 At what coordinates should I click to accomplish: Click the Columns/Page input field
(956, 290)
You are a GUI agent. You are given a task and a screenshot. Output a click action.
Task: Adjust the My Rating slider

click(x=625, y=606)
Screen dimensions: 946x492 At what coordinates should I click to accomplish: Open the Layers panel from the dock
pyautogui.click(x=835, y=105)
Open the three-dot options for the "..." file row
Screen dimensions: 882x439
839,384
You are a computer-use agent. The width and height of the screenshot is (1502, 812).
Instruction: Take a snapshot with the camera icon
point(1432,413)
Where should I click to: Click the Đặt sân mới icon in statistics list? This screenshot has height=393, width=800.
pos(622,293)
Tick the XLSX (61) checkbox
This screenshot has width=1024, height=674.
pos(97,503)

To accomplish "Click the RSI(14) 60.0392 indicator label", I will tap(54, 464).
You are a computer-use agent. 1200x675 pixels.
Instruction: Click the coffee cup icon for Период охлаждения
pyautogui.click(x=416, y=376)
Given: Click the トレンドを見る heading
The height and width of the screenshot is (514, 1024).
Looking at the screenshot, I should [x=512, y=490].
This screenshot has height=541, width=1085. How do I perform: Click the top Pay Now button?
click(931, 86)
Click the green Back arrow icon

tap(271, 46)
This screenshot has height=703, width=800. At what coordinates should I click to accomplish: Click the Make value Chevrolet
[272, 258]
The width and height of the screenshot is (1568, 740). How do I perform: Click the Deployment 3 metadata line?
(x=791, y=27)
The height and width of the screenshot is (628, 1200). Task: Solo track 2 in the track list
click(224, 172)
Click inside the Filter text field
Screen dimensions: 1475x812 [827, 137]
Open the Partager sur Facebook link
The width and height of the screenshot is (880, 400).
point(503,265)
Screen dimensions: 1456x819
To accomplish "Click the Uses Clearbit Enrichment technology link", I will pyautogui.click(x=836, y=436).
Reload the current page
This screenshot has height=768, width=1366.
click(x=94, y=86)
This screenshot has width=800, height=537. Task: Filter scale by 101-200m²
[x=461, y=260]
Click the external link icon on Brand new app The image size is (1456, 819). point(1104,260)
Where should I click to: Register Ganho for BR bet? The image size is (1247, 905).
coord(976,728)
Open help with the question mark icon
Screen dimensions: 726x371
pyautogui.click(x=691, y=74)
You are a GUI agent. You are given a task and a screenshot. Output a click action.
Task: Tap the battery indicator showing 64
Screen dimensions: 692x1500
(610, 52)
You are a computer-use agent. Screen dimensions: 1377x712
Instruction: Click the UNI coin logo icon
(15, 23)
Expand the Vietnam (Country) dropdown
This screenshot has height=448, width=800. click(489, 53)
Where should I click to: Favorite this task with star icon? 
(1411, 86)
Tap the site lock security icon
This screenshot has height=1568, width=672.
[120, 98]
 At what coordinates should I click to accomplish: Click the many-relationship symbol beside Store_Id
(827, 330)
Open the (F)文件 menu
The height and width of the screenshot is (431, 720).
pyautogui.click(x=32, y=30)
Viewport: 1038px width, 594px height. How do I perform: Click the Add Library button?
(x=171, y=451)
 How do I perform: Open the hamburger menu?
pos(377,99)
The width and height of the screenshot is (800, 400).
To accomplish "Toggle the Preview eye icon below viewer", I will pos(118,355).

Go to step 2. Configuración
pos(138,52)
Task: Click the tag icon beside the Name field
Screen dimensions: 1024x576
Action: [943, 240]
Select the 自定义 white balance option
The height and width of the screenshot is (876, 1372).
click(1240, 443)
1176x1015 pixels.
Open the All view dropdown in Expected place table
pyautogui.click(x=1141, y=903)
_ _ _ _ _ _ _
What you should do: Beginning with the line that contains "Screen dimensions: 692x1500", return every line through the end of the data above, exactly as written.

Reply:
Screen dimensions: 692x1500
(610, 52)
You are a computer-use agent. Screen dimensions: 1377x712
Instruction: Click the UNI coin logo icon
(15, 23)
Expand the Vietnam (Country) dropdown
This screenshot has height=448, width=800. click(489, 53)
Where should I click to: Favorite this task with star icon? 
(1411, 86)
Tap the site lock security icon
This screenshot has height=1568, width=672.
[120, 98]
 At what coordinates should I click to accomplish: Click the many-relationship symbol beside Store_Id
(827, 330)
Open the (F)文件 menu
The height and width of the screenshot is (431, 720).
pyautogui.click(x=32, y=30)
Viewport: 1038px width, 594px height. How do I perform: Click the Add Library button?
(x=171, y=451)
 How do I perform: Open the hamburger menu?
pos(377,99)
The width and height of the screenshot is (800, 400).
To accomplish "Toggle the Preview eye icon below viewer", I will pos(118,355).

Go to step 2. Configuración
pos(138,52)
Task: Click the tag icon beside the Name field
Screen dimensions: 1024x576
Action: [943, 240]
Select the 自定义 white balance option
The height and width of the screenshot is (876, 1372).
click(1240, 443)
1176x1015 pixels.
Open the All view dropdown in Expected place table
pyautogui.click(x=1141, y=903)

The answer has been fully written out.